Google announces layoffs and relocations in finance, aligning resources with its focus on artificial intelligence
Alphabet's chief financial officer, Ruth Porat, has announced in a memo on Wednesday that Google is restructuring its finance organization, which will include layoffs and relocations, to prioritize investments in artificial intelligence.
The memo, as reported by CNBC, was addressed to employees in the finance department.
Porat explained that the tech sector is undergoing a significant shift towards AI. This shift offers Google the chance to develop more helpful products for billions of users and deliver faster solutions to its customers.
However, it also necessitates tough decisions about how and where the company operates to focus on areas of highest priority.
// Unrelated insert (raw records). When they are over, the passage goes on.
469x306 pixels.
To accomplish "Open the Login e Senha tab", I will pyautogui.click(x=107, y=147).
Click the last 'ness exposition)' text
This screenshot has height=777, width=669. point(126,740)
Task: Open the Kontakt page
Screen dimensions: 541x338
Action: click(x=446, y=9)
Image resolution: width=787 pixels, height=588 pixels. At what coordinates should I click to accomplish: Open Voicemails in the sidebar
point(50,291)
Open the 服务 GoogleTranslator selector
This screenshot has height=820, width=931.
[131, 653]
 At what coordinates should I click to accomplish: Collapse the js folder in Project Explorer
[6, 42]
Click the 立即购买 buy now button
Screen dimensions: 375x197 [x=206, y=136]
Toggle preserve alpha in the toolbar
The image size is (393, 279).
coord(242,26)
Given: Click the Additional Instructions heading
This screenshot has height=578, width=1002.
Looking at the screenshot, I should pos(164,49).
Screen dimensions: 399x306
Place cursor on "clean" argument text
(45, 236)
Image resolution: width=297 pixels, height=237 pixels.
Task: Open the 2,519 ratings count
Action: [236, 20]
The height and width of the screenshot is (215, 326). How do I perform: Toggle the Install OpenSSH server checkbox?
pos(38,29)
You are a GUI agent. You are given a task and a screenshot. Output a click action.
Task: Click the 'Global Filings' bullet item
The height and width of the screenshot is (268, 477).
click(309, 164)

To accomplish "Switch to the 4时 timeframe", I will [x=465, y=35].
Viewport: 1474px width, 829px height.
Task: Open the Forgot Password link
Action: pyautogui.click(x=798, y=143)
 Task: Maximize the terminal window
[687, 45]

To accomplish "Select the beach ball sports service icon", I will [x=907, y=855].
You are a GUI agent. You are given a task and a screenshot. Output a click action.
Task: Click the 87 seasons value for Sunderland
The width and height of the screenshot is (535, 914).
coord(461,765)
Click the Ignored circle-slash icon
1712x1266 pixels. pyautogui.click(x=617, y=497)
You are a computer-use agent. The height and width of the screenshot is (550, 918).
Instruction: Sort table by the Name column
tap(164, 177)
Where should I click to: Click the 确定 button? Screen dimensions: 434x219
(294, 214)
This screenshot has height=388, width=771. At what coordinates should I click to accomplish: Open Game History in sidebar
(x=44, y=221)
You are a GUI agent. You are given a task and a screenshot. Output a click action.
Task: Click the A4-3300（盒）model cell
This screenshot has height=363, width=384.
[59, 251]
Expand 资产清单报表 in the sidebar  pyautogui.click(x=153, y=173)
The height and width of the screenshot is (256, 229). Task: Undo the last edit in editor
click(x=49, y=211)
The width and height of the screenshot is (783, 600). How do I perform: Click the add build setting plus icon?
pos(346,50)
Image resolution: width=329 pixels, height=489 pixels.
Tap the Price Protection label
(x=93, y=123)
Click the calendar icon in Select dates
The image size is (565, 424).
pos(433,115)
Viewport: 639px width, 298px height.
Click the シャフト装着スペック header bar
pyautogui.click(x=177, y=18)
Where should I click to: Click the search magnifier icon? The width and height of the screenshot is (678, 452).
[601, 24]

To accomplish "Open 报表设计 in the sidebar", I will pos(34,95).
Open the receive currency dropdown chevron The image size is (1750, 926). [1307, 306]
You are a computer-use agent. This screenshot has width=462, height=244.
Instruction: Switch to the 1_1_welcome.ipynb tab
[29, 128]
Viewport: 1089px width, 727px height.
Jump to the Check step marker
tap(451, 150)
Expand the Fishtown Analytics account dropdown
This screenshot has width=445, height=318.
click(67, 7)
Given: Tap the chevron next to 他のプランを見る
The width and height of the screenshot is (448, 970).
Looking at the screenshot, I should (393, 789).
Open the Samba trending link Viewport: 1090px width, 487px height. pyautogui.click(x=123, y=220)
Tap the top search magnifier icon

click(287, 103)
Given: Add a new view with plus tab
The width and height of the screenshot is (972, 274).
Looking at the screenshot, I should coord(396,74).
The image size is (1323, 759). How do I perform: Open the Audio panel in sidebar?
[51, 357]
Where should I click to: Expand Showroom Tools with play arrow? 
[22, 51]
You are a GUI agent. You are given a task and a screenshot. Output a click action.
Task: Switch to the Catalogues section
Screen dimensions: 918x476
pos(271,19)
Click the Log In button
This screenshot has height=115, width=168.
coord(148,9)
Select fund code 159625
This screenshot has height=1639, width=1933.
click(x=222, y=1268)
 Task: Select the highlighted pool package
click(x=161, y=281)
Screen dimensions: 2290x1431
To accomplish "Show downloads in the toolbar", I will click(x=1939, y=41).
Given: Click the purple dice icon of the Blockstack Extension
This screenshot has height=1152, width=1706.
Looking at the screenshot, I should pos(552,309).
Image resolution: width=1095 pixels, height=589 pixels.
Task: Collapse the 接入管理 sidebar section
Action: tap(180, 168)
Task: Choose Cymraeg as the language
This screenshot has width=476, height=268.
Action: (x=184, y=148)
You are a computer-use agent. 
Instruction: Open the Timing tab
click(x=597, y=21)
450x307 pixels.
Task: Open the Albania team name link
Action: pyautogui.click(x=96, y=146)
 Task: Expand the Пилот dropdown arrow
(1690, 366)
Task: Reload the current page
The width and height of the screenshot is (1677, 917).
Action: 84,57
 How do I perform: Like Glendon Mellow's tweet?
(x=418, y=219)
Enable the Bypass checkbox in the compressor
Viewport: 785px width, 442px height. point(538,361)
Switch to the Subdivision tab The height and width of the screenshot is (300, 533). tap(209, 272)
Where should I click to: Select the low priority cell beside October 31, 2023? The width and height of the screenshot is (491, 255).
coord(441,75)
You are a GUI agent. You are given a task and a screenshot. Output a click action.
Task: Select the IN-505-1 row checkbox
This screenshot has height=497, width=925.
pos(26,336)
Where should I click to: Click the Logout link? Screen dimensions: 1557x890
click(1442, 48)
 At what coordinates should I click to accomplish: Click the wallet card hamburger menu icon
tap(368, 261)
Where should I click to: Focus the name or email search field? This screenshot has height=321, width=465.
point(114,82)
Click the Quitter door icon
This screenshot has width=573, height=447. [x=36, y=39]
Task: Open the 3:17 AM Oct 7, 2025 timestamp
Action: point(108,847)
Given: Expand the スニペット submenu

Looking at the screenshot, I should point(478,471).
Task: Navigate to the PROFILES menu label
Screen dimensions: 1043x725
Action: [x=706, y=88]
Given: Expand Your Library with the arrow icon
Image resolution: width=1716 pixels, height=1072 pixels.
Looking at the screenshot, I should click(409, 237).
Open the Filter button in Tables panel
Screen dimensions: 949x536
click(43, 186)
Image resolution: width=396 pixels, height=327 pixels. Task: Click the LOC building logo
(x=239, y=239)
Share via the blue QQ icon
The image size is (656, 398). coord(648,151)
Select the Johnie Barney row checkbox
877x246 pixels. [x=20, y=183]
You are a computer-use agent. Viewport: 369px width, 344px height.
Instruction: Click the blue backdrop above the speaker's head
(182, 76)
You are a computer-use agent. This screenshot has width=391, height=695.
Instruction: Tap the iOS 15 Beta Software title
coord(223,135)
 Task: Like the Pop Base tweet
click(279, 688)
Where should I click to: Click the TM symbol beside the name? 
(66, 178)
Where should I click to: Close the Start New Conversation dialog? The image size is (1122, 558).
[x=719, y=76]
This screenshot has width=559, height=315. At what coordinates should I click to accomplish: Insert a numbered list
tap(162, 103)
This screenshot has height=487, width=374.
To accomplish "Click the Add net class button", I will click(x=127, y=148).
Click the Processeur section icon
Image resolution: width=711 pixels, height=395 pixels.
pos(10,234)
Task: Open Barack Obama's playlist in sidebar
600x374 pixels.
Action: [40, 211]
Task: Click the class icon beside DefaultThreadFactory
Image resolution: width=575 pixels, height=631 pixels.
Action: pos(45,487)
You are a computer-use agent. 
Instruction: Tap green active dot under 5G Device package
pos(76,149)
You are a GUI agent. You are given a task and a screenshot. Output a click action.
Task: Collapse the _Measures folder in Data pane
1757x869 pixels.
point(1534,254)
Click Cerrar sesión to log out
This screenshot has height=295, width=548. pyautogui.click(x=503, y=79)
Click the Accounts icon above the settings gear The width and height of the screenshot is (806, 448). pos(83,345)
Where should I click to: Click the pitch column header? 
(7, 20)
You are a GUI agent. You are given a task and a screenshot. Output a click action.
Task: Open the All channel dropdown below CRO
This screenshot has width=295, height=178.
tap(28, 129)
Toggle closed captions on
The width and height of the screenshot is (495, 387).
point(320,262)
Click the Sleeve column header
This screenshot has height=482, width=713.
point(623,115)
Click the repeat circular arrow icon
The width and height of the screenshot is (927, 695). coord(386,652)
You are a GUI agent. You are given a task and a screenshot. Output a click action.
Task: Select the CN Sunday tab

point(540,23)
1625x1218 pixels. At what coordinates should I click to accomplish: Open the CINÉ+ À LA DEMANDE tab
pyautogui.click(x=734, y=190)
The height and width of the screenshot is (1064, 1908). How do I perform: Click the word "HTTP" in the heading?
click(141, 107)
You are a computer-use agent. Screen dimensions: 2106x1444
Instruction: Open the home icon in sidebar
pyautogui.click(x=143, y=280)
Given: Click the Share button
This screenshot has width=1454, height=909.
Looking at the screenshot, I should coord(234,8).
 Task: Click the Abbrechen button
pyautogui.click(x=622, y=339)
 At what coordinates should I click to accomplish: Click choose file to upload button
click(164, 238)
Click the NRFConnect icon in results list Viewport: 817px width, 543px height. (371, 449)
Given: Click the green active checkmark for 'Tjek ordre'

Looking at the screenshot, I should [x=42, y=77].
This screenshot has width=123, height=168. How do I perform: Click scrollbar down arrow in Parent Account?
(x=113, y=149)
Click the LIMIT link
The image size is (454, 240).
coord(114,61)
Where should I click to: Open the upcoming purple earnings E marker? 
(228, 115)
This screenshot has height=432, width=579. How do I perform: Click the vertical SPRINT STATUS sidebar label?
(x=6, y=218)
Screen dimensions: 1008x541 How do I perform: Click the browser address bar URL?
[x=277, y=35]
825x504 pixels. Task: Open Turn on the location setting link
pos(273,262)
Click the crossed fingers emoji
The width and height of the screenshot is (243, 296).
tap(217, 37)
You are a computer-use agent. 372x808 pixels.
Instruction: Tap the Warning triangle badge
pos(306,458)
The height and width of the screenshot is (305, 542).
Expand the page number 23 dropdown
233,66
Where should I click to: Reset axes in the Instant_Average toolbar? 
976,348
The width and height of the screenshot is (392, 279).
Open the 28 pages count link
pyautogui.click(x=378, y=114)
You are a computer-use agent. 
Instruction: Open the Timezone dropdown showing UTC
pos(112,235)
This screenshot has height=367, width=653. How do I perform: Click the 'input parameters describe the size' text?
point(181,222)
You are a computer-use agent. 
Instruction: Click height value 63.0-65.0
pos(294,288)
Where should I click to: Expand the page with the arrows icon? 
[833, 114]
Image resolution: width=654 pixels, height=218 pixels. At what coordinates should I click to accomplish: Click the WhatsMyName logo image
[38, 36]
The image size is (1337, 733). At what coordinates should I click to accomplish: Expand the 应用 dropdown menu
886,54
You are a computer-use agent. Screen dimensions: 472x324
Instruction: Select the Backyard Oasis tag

This restructuring is part of a broader strategy by Google to realign its workforce and resources as it ramps up investment in new technologies like AI, amidst a slowdown in advertising growth.
Google's CEO, Sundar Pichai, had previously informed employees in January that more job cuts were expected in 2024, although he did not specify which teams would be impacted.
The changes will affect finance teams both in the United States and internationally, including regions such as Asia-Pacific, Europe, the Middle East, and Africa.
Porat also mentioned that the company plans to establish “hubs” for more centralized operations in cities like Bengaluru (Bangalore), Mexico City, Dublin, Chicago, and Atlanta, while maintaining a significant presence in the San Francisco Bay Area.
Porat referred to these hubs as centers of “Fin’ooglers,” a term used for Google finance employees, aiming to foster vibrant cultures and efficient operations across global time zones.
In her memo, Porat expressed regret over the departures of colleagues due to the restructuring, acknowledging the difficulty of these changes. She reiterated that these adjustments were part of Google's responsible investment in its major priorities and the significant opportunities ahead.
A Google spokesperson elaborated to CNBC via email that the changes throughout the second half of 2023 and into 2024 are intended to enhance efficiency.
They aim to improve functionality, reduce organizational layers, and align resources with the company's most important product priorities.